The binding of Ku antigen to homeodomain proteins promotes their phosphorylation by DNA-dependent protein kinase

Abstract

The Ku antigen (70- and 80-kDa subunits) is a regulatory subunit of DNA-dependent protein kinase (DNA-PK) that promotes the recruitment of the catalytic subunit of DNA-PK (DNA-PKcs) to DNA ends and to specific DNA sequences from which the kinase is activated. Ku and DNA-PKcs plays essential roles in double-stranded DNA break repair and V(D)J recombination and have been implicated in the regulation of specific gene transcription. In a yeast two-hybrid screen of a Jurkat T cell cDNA library, we have identified a specific interaction between the 70-kDa subunit of Ku heterodimer and the homeodomain of HOXC4, a homeodomain protein expressed in the hematopoietic system. Unexpectedly, a similar interaction with Ku was observed for several additional homeodomain proteins including octamer transcription factors 1 and 2 and Dlx2, suggesting that specific binding to Ku may be a property shared by many homeodomain proteins. Ku-homeodomain binding was mediated through the extreme C terminus of Ku70 and was abrogated by amino acid substitutions at Lys595/Lys596. Ku binding allowed the recruitment of the homeodomain to DNA ends and dramatically enhanced the phosphorylation of homeodomain-containing proteins by DNA-PK. These results suggest that Ku functions as a substrate docking protein for signaling by DNA-PK to homeodomain proteins from DNA ends.

◆ Directions:
A – Answer these from the abstract on Ku and homeodomain proteins:
(i) What are the sizes of the two Ku subunits?
(ii) What cDNA library was used in the yeast two-hybrid screen?
(iii) Substitutions at which amino acids abolished Ku-homeodomain binding?
B – For each statement, decide whether the abstract on Ku and homeodomain proteins supports it:
(i) The interaction with the HOXC4 homeodomain involved the 80-kDa subunit of Ku.
(ii) Dlx2 was one of the additional homeodomain proteins found to interact with Ku.
(iii) Ku binding reduced the phosphorylation of homeodomain proteins by DNA-PK.

◆ Data supplied:
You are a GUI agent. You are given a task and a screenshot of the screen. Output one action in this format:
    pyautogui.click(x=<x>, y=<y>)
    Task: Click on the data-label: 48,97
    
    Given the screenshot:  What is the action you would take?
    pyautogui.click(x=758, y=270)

◆ Activity answers:
A –
(i) 70 kDa and 80 kDa.
(ii) A Jurkat T cell cDNA library.
(iii) Lys595/Lys596.

B –
(i) No: "a specific interaction between the 70-kDa subunit of Ku heterodimer and the homeodomain of HOXC4"
(ii) Yes: "several additional homeodomain proteins including octamer transcription factors 1 and 2 and Dlx2"
(iii) No: "dramatically enhanced the phosphorylation of homeodomain-containing proteins by DNA-PK"